**Collected data entries:**

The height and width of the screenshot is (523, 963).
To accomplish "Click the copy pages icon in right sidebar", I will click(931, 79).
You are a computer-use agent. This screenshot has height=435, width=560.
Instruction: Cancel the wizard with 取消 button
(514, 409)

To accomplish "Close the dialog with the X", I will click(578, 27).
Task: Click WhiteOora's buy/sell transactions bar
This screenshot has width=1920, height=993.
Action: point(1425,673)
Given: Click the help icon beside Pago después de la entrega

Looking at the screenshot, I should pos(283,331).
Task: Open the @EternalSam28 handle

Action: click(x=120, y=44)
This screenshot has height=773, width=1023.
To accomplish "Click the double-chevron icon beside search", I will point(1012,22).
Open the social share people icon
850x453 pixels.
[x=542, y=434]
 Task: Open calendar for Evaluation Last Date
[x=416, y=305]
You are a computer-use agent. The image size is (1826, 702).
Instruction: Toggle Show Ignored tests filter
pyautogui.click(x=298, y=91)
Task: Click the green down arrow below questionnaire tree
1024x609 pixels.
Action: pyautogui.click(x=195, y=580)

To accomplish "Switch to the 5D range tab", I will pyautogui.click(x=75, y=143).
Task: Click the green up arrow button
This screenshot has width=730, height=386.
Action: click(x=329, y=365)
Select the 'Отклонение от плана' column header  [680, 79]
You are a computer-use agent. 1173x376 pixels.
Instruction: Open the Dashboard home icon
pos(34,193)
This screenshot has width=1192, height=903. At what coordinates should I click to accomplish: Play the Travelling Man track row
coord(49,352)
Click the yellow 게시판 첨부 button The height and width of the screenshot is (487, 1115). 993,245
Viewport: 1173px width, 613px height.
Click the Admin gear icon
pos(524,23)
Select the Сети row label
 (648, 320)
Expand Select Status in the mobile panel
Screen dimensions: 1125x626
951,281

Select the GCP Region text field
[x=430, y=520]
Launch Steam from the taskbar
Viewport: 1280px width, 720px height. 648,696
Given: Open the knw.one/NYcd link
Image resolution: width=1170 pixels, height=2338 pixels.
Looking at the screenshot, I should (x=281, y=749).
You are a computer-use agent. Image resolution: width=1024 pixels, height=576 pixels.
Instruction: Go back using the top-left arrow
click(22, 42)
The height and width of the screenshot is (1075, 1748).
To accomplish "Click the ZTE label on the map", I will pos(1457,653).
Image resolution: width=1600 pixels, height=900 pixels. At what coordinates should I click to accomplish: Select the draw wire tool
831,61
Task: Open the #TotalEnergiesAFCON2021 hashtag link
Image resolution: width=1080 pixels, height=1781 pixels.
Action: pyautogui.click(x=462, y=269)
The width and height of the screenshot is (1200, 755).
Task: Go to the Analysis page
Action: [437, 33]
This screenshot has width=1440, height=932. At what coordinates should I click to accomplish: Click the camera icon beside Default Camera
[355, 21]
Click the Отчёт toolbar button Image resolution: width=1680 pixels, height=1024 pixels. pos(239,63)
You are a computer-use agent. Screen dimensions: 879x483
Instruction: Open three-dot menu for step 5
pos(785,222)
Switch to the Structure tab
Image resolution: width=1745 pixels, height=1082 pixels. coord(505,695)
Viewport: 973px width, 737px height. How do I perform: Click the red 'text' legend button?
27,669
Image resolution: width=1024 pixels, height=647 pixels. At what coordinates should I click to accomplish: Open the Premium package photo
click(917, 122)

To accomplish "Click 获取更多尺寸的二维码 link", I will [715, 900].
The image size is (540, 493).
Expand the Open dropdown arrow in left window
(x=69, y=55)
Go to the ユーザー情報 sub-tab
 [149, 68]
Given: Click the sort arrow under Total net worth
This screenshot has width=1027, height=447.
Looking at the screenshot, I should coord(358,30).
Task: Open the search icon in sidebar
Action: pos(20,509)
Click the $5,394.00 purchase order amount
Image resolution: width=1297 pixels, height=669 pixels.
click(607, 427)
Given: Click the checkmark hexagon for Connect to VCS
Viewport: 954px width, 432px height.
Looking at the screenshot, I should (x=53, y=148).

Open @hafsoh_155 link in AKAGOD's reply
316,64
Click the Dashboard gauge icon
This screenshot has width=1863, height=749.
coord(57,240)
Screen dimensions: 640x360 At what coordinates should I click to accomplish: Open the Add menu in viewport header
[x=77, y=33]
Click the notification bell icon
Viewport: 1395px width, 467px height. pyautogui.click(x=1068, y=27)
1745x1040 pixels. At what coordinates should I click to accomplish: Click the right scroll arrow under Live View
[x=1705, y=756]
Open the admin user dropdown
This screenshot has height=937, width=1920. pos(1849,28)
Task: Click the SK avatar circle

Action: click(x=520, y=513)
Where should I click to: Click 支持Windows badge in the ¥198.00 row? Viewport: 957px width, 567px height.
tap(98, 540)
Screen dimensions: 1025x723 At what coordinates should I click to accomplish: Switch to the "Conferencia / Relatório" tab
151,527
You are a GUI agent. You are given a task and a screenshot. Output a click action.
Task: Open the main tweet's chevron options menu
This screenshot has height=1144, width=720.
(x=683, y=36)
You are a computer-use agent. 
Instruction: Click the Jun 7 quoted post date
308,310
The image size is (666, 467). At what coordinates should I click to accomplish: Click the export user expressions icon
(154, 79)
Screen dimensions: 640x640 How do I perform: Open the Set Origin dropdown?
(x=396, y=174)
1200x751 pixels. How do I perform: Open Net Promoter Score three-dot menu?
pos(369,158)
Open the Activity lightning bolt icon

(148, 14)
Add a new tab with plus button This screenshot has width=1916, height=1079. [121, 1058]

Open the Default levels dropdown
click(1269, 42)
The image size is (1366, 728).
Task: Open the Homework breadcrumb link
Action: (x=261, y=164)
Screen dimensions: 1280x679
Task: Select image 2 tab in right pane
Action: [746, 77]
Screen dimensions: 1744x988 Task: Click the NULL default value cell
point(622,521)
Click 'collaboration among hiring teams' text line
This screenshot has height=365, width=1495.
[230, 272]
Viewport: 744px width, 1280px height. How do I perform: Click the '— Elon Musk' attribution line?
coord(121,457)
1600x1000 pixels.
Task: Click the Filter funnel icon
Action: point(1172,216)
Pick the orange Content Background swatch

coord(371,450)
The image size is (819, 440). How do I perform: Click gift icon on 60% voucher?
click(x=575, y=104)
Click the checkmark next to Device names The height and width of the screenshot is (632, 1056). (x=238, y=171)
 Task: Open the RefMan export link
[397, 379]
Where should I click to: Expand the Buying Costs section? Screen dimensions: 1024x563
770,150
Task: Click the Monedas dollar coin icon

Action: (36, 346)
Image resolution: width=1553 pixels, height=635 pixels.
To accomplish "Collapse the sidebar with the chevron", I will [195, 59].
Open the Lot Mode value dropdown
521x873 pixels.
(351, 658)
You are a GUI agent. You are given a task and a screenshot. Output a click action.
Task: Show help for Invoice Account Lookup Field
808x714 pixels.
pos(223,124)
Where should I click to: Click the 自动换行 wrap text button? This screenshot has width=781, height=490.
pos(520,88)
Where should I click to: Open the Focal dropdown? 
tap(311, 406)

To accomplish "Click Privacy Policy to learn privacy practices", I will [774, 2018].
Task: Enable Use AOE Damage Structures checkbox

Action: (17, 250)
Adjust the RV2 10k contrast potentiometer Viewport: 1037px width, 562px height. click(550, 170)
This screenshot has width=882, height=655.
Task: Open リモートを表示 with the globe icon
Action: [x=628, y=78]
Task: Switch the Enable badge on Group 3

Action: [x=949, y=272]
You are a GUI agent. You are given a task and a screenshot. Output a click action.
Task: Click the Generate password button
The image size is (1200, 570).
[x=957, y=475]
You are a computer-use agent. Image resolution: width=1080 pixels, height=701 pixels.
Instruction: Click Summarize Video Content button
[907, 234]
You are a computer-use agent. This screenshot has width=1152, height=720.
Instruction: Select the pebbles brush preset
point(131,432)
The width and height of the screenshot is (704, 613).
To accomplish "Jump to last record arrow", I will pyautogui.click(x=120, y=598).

**REQUIRED WORK:**
For each line of the entries that contains the word "chevron", make a copy.

**OUTPUT FOR THIS TASK:**
To accomplish "Click the double-chevron icon beside search", I will point(1012,22).
Task: Open the main tweet's chevron options menu
To accomplish "Collapse the sidebar with the chevron", I will [195, 59].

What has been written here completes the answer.